Ihr war nur das Warten geblieben. Das Warten hatte sie verändert. Es war, als wäre eine Glasscheibe zwischen ihr und der Welt, seit er verschwunden war. Nichts drang zu ihr durch, einzig und allein ihre Fragen berührten sie. Fragen, für die sie keine Antworten hatte.
Sie wartete. Ihr Blick wurde klarer, die Abdrücke an der Wand nahmen wieder Gestalt an.
Sie trocknete ihre Wangen mit dem Ärmel und stand auf, ging zurück ins Wohnzimmer.
Es hätte sein Tag sein sollen. Sie hätte Geschenke verpackt und mit ihm Kuchen gegessen. Sie hätten seine Freunde eingeladen oder alleine gefeiert. Sie hätte ihm den Teddybären geschenkt.
Ich vermisse dich.
Sie nahm den Bären vom Tisch und trat ans Fenster. Ihr Gesicht spiegelte sich darin, aber sie sah hindurch. Der Spielplatz auf der anderen Straßenseite war leer. Das war er jedes Mal, wenn sie hinunterblickte. Dort hatte sie ihn zum letzten Mal gesehen. Er war auf der Schaukel gesessen und sie hatte ihm gewinkt. Er hatte es nicht bemerkt.
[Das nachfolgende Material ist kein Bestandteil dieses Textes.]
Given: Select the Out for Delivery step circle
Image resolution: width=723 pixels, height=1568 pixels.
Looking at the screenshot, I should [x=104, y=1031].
Ich vermisse ihn, flüsterte sie dem Bären mit den blau-grünen Knöpfen zu.
Sie drückte ihn an sich und sah noch einmal auf den Spielplatz hinunter. Die leere Schaukel wippte im Wind.
Sie fragte sich, ob es ihre Schuld war, weil sie ihn dort alleine gelassen hatte…
Gedankenverloren lehnte sie sich an die Fensterscheibe. Tränen benetzten ihre Wangen, der Spielplatz lag unscharf vor ihr.
Er sitzt auf der Schaukel. Seine Augen blicken glücklich zu ihr hinauf, als er ihr winkt.
Sie betrachtete sein Lächeln, bemerkte kaum, wie sie ihre Hand hob.
Unbeschwert wendet er sich ab, schaukelt vor sich hin.
Sie lächelte und strich sich über die feuchten Augen.
Die Schaukel am Spielplatz wippte alleine.
Ihr blieb sein Lächeln. Und die Hoffnung.
Er würde kommen, mit all den Antworten, die keine Bedeutung mehr hätten.
Sie musste nur warten.
Die blau-grünen Knopfaugen des Teddybären spiegelten sich im Fenster.